HNC represents a coalition of 15 leading, and mostly “moderate” opposition factions that were put together in Saudi Arabia last month. The group said earlier that it would not join the negotiations unless Bashar Assad’s government abandoned sieges of settlements, put a stop to air strikes, and released numerous captives. It remains unclear what kind of humanitarian intervention the UN was able to guarantee.
[Pundita note: Nothing is what the UN could guarantee] 
Conflicting information has emerged about who will represent the HNC during Geneva-III negotiations, which are designed as “proximity” talks in which the adversaries do not sit face-to-face, but speak indirectly through de Mistura as he moves between several rooms. 
AFP reported that “about 30, 35” HNC members would go to Geneva following internal opposition debates held in the Saudi capital of Riyadh, after claiming earlier that a low-status three-man team was en-route to the Swiss city.
The official HNC Twitter feed confirmed that its members would be present, but only “for discussions with the UN, not negotiations.”
[...]
To be exact, all the participants will be divided into four rooms. For details see the rest of the RT report, which includes excellent analysis of the talks by Joshua Landis, Director of Middle Eastern Studies at the University of Oklahoma. 

I note with an attempt at humor that the Riyadh faction's about-face might have occurred when they read Pepe's analysis. If I were a moderate Salafist jihadi I would have decided to get my butt to Geneva after I saw things spelled out this clearly:     

You have now landed in Geneva, Syria
Published time: 29 Jan, 2016 - 15:32 GMT
Pepe Escobar
RT

The alleged Syrian peace process now enters its Geneva charade stage. This could last months; get ready for lavish doses of posturing and bluster capable of stunning even Donald Trump.

The notion that Geneva may be able to impersonate Damascus in a suit-and-tie pantomime is ludicrous to begin with. Even the UN envoy, the sartorially superb Staffan de Mistura, admits the Sisyphean task ahead - even if all relevant players were at the table.

Then we have Syrian “opposition figure” George Sabra announcing that no delegation from the Riyadh-based High Negotiations Committee will be at the table in Geneva. As if Syrians needed an “opposition” instrumentalized by Saudi Arabia.

So in the interest of providing context, here’s an extremely concise recap of recent, crucial facts on the Syrian ground which the “new capital” Geneva may ignore at its own peril.

Let’s start with last summer, when Iranian Quds Force superstar commander Qasem Soleimani laid down the law, in person, in Moscow, establishing without a doubt the grim situation across the Syrian theater of war.

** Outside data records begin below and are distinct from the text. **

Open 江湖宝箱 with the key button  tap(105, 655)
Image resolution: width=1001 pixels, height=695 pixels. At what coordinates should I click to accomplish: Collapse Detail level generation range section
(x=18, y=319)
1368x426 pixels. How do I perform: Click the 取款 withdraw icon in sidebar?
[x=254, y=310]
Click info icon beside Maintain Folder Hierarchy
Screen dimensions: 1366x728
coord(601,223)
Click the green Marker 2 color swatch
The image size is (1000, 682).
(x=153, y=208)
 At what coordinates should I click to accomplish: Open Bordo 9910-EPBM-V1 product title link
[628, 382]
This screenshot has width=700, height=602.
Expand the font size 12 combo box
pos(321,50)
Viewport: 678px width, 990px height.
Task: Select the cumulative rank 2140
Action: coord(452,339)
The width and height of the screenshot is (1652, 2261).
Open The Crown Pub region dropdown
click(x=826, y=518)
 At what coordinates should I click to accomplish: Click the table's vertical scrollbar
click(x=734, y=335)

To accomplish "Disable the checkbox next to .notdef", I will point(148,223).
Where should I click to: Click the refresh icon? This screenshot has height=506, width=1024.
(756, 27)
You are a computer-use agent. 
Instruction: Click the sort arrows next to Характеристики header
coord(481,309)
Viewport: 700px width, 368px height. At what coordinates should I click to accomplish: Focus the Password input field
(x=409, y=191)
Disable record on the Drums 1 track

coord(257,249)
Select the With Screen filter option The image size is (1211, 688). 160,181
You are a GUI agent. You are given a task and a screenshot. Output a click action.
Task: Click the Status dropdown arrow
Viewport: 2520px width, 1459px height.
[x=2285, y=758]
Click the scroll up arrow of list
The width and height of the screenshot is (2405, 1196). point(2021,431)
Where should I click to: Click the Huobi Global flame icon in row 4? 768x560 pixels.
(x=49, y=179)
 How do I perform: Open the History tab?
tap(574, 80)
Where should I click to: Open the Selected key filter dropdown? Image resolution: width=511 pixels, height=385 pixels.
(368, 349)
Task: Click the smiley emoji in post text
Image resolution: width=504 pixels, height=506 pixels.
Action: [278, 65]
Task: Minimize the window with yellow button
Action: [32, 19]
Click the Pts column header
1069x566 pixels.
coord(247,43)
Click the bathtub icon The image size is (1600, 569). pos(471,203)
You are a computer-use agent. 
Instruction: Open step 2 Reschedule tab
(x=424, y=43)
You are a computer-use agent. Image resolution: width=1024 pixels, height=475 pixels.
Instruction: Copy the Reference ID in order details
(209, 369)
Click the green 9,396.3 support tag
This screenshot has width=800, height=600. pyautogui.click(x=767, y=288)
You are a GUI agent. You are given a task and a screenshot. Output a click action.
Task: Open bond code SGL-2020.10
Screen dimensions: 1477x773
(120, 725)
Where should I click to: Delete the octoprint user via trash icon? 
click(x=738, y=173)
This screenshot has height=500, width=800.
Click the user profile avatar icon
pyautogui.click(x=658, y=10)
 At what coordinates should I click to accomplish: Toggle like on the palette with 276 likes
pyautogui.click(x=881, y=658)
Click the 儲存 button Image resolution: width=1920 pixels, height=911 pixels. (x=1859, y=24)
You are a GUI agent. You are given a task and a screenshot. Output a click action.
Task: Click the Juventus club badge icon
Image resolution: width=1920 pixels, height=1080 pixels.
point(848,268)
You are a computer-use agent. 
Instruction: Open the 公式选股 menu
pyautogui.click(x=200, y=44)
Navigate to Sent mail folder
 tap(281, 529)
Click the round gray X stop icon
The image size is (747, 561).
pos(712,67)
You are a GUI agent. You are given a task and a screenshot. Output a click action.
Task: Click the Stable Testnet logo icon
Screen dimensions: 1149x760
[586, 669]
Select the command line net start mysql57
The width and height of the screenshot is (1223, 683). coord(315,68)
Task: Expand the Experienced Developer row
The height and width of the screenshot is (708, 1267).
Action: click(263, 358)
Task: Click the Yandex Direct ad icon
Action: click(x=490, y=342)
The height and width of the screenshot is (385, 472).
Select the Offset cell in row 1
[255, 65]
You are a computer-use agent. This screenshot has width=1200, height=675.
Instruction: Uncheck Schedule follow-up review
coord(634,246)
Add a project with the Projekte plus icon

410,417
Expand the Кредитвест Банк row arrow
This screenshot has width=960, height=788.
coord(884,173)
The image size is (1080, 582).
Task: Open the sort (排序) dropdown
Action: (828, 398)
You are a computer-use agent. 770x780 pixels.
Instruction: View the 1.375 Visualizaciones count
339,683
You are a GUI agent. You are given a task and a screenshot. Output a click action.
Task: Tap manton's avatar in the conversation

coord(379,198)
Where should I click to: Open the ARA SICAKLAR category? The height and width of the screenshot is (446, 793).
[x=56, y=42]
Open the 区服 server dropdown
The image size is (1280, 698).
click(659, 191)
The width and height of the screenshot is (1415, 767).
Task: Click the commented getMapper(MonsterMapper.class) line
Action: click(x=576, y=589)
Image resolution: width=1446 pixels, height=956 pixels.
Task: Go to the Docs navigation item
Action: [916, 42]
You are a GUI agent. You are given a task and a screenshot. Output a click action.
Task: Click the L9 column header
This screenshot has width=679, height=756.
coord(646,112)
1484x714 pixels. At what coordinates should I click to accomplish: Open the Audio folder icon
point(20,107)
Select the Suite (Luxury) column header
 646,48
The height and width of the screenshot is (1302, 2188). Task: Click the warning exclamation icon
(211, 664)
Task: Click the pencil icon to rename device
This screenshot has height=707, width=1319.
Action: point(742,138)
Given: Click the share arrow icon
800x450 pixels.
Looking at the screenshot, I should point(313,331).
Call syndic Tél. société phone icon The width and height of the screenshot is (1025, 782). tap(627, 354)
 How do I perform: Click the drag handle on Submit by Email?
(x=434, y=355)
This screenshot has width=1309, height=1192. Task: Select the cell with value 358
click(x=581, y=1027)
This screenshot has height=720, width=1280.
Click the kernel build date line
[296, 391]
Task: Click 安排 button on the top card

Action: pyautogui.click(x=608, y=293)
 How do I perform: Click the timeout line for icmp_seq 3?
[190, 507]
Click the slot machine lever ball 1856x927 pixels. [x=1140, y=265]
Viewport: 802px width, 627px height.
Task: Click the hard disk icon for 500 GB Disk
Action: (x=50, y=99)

Essentially Soleimani told the Kremlin and Russian intelligence that Aleppo might be about to fall; that Jabhat al-Nusra was at the doors of southern Damascus; that Idlib had fallen; and Latakia – home to Russia’s naval base at Tartus – would be next.

One can imagine the effect of this jolt of realpolitik on President Putin’s mind. That clinched his resolution to stop the fall of Syria, and prevent it from becoming a Libyan remix.

The Russian Air Force campaign turned out to be the ultimate game-changer. It is in the process of securing the Damascus-Homs-Latakia-Hama-Aleppo network – the urban, developed Western Syria that holds 70 percent of the country’s population. ISIS/ISIL/Daesh and/or Jabhat al-Nusra, a.k.a. al-Qaeda in Syria, have zero chances of taking over this territory. The rest is mostly desert.

Jaysh al-Islam – a motley crew weaponized by Saudi Arabia – still holds a few positions north of Damascus. That’s containable. The country bumpkins in Daraa province, south of Damascus, could only make a push towards the capital in an impossible 1991 Desert Storm context.

“Moderate rebels” – that Beltway concoction – did try to hold Homs and Al-Qusayr, cutting off the resupply of Damascus. They were repelled. As for the gaggle of “moderate rebels” who took all of Idlib province, they are being pounded mercilessly for four months now by the Russian Air Force. Aleppo’s southern front is also being secured.

Don’t bomb “our” rebels

It’s easy to pinpoint who’s livid with all the Russian action: Saudi Arabia, Turkey and – last but not least – the ‘Empire of Chaos’, all at the table in Geneva.

Jabhat al-Nusra - remote-controlled by Ayman al-Zawahiri - is intimately linked to a gaggle of Salafi-jihadists in the Saudi-sponsored Army of Conquest, as well as tactically allied with myriad outfits nominally grouped in the nearly extinct Free Syrian Army (FSA).

The CIA, using the Saudis for plausible deniability, fully weaponized “vetted” FSA outfits, which received, among other things, TOW anti-tank missiles. Guess who “intercepted” virtually all the weapons: Jabhat al-Nusra.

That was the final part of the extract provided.